=== WHAT IS EXPECTED ===
What is needed is the whole of the data, set down exactly.

(Dataset entries)

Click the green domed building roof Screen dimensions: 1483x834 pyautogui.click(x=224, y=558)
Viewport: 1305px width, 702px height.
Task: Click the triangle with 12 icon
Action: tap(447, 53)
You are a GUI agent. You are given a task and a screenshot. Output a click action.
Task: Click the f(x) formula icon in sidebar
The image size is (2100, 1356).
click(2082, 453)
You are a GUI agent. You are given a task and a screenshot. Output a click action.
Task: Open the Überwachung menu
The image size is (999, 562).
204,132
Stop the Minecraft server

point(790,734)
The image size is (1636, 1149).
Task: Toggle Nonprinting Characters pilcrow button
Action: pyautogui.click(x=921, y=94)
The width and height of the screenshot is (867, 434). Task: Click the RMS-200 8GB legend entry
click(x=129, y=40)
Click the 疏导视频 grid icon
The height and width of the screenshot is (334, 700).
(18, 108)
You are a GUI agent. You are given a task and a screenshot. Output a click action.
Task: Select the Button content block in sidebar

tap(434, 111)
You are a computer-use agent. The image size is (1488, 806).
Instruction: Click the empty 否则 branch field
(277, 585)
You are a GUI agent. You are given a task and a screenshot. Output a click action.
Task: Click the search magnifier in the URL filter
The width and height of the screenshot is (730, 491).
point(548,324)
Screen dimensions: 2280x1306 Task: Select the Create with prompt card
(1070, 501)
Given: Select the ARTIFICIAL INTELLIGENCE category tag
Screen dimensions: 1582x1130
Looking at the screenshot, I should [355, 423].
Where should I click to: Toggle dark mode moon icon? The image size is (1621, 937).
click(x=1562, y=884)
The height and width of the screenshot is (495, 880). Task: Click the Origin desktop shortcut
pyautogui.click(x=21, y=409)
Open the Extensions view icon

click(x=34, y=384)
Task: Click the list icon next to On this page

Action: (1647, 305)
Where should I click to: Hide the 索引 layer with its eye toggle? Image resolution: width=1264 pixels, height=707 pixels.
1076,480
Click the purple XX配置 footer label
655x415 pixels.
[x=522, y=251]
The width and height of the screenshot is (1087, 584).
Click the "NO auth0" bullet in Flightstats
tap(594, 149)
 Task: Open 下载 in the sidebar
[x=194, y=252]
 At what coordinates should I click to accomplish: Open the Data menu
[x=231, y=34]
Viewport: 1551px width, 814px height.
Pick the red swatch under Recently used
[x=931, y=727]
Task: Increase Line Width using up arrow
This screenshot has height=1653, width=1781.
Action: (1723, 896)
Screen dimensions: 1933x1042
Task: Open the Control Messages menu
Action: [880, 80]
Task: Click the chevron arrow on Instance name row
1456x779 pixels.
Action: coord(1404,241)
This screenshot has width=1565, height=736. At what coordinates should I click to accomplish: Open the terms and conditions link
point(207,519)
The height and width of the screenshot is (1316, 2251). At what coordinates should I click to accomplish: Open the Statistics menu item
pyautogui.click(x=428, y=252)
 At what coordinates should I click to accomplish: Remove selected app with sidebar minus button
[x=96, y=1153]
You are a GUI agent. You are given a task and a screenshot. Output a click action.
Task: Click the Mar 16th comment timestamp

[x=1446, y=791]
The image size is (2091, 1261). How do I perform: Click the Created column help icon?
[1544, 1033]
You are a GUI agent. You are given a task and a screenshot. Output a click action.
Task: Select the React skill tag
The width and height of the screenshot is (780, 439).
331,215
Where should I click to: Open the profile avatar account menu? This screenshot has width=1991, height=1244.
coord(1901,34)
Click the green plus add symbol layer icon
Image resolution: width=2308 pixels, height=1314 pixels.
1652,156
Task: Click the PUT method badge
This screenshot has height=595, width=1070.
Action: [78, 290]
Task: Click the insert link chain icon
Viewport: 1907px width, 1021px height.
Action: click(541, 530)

=== RESULT FOR THIS TASK ===
Click the green domed building roof Screen dimensions: 1483x834 pyautogui.click(x=224, y=558)
Viewport: 1305px width, 702px height.
Task: Click the triangle with 12 icon
Action: tap(447, 53)
You are a GUI agent. You are given a task and a screenshot. Output a click action.
Task: Click the f(x) formula icon in sidebar
The image size is (2100, 1356).
click(2082, 453)
You are a GUI agent. You are given a task and a screenshot. Output a click action.
Task: Open the Überwachung menu
The image size is (999, 562).
204,132
Stop the Minecraft server

point(790,734)
The image size is (1636, 1149).
Task: Toggle Nonprinting Characters pilcrow button
Action: pyautogui.click(x=921, y=94)
The width and height of the screenshot is (867, 434). Task: Click the RMS-200 8GB legend entry
click(x=129, y=40)
Click the 疏导视频 grid icon
The height and width of the screenshot is (334, 700).
(18, 108)
You are a GUI agent. You are given a task and a screenshot. Output a click action.
Task: Select the Button content block in sidebar

tap(434, 111)
You are a computer-use agent. The image size is (1488, 806).
Instruction: Click the empty 否则 branch field
(277, 585)
You are a GUI agent. You are given a task and a screenshot. Output a click action.
Task: Click the search magnifier in the URL filter
The width and height of the screenshot is (730, 491).
point(548,324)
Screen dimensions: 2280x1306 Task: Select the Create with prompt card
(1070, 501)
Given: Select the ARTIFICIAL INTELLIGENCE category tag
Screen dimensions: 1582x1130
Looking at the screenshot, I should [355, 423].
Where should I click to: Toggle dark mode moon icon? The image size is (1621, 937).
click(x=1562, y=884)
The height and width of the screenshot is (495, 880). Task: Click the Origin desktop shortcut
pyautogui.click(x=21, y=409)
Open the Extensions view icon

click(x=34, y=384)
Task: Click the list icon next to On this page

Action: (1647, 305)
Where should I click to: Hide the 索引 layer with its eye toggle? Image resolution: width=1264 pixels, height=707 pixels.
1076,480
Click the purple XX配置 footer label
655x415 pixels.
[x=522, y=251]
The width and height of the screenshot is (1087, 584).
Click the "NO auth0" bullet in Flightstats
tap(594, 149)
 Task: Open 下载 in the sidebar
[x=194, y=252]
 At what coordinates should I click to accomplish: Open the Data menu
[x=231, y=34]
Viewport: 1551px width, 814px height.
Pick the red swatch under Recently used
[x=931, y=727]
Task: Increase Line Width using up arrow
This screenshot has height=1653, width=1781.
Action: (1723, 896)
Screen dimensions: 1933x1042
Task: Open the Control Messages menu
Action: [880, 80]
Task: Click the chevron arrow on Instance name row
1456x779 pixels.
Action: coord(1404,241)
This screenshot has width=1565, height=736. At what coordinates should I click to accomplish: Open the terms and conditions link
point(207,519)
The height and width of the screenshot is (1316, 2251). At what coordinates should I click to accomplish: Open the Statistics menu item
pyautogui.click(x=428, y=252)
 At what coordinates should I click to accomplish: Remove selected app with sidebar minus button
[x=96, y=1153]
You are a GUI agent. You are given a task and a screenshot. Output a click action.
Task: Click the Mar 16th comment timestamp

[x=1446, y=791]
The image size is (2091, 1261). How do I perform: Click the Created column help icon?
[1544, 1033]
You are a GUI agent. You are given a task and a screenshot. Output a click action.
Task: Select the React skill tag
The width and height of the screenshot is (780, 439).
331,215
Where should I click to: Open the profile avatar account menu? This screenshot has width=1991, height=1244.
coord(1901,34)
Click the green plus add symbol layer icon
Image resolution: width=2308 pixels, height=1314 pixels.
1652,156
Task: Click the PUT method badge
This screenshot has height=595, width=1070.
Action: [78, 290]
Task: Click the insert link chain icon
Viewport: 1907px width, 1021px height.
Action: click(541, 530)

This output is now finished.